### INPUT
** BEGIN **

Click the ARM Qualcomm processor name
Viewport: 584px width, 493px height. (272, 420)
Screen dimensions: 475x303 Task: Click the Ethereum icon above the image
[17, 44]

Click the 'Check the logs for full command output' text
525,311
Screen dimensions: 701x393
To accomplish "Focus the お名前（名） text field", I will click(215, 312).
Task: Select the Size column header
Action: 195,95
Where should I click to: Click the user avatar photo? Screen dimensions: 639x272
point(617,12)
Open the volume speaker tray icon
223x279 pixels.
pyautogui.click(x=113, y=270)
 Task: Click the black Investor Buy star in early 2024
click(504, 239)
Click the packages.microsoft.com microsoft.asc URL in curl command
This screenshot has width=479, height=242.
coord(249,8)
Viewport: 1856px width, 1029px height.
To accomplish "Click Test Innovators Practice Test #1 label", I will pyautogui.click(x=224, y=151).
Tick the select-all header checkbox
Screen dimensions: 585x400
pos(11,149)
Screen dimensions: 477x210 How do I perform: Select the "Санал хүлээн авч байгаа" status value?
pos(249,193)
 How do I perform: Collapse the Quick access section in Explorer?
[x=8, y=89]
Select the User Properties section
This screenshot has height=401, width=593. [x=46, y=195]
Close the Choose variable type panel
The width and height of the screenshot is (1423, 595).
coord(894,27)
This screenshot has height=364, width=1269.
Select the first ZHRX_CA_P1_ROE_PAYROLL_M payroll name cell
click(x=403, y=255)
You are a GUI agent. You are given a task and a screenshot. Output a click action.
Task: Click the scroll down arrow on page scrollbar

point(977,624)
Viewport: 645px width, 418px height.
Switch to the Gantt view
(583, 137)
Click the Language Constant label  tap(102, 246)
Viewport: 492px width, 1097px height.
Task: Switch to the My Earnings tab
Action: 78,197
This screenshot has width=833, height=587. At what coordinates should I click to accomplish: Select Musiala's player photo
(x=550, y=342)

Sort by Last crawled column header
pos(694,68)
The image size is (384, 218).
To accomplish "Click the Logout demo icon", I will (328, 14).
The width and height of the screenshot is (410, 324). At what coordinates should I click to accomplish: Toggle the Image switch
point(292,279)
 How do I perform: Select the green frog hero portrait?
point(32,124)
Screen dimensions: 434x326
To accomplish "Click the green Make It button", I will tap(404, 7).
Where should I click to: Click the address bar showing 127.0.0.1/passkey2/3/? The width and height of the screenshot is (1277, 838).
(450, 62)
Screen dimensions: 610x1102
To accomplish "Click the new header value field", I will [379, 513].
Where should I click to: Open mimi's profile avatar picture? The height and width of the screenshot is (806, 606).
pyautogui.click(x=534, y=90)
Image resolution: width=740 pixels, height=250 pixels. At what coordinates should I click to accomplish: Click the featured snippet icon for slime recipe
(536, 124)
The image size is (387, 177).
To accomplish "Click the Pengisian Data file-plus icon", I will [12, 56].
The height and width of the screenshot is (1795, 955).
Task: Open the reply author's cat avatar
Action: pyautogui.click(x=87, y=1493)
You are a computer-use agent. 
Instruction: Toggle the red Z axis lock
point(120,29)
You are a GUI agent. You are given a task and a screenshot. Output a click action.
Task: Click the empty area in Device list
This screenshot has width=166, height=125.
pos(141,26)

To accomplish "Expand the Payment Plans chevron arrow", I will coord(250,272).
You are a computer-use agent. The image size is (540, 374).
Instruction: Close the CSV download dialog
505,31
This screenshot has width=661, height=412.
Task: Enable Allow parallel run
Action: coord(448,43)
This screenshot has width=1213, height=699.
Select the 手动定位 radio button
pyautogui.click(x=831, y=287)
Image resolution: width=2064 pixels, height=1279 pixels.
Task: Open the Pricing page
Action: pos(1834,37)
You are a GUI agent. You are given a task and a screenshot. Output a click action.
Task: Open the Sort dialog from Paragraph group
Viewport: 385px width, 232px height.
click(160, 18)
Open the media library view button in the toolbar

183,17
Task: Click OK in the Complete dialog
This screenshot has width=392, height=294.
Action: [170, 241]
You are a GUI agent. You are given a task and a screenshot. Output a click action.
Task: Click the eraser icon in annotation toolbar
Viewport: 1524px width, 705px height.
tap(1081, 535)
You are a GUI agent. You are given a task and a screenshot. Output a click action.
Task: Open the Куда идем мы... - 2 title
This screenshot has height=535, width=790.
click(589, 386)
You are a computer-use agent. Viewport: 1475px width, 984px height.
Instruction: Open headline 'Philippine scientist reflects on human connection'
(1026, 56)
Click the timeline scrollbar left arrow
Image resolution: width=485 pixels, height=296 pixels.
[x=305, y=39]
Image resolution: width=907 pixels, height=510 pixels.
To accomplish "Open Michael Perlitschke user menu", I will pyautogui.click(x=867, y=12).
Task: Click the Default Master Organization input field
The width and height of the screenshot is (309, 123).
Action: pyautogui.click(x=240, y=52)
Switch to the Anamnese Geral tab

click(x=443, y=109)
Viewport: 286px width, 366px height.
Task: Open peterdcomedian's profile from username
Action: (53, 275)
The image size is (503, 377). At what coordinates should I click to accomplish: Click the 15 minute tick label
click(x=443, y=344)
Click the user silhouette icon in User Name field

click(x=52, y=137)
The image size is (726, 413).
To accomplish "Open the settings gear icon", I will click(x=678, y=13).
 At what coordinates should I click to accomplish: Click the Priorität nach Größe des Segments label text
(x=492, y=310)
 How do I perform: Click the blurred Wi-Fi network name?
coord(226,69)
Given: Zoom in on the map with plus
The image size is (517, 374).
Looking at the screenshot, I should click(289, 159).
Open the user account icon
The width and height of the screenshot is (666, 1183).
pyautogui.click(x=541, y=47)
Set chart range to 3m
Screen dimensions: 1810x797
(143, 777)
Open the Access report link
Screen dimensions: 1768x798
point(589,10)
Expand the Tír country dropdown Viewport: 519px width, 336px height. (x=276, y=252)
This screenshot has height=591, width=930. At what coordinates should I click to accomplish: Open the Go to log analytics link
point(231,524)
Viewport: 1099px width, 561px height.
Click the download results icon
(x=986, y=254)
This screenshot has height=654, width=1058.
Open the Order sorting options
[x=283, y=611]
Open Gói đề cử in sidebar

** END **

Reproduce the lines between the one holding "Switch to the Anamnese Geral tab" and the one holding "click(x=52, y=137)", inclusive, with no changes.

### TASK OUTPUT
Switch to the Anamnese Geral tab

click(x=443, y=109)
Viewport: 286px width, 366px height.
Task: Open peterdcomedian's profile from username
Action: (53, 275)
The image size is (503, 377). At what coordinates should I click to accomplish: Click the 15 minute tick label
click(x=443, y=344)
Click the user silhouette icon in User Name field

click(x=52, y=137)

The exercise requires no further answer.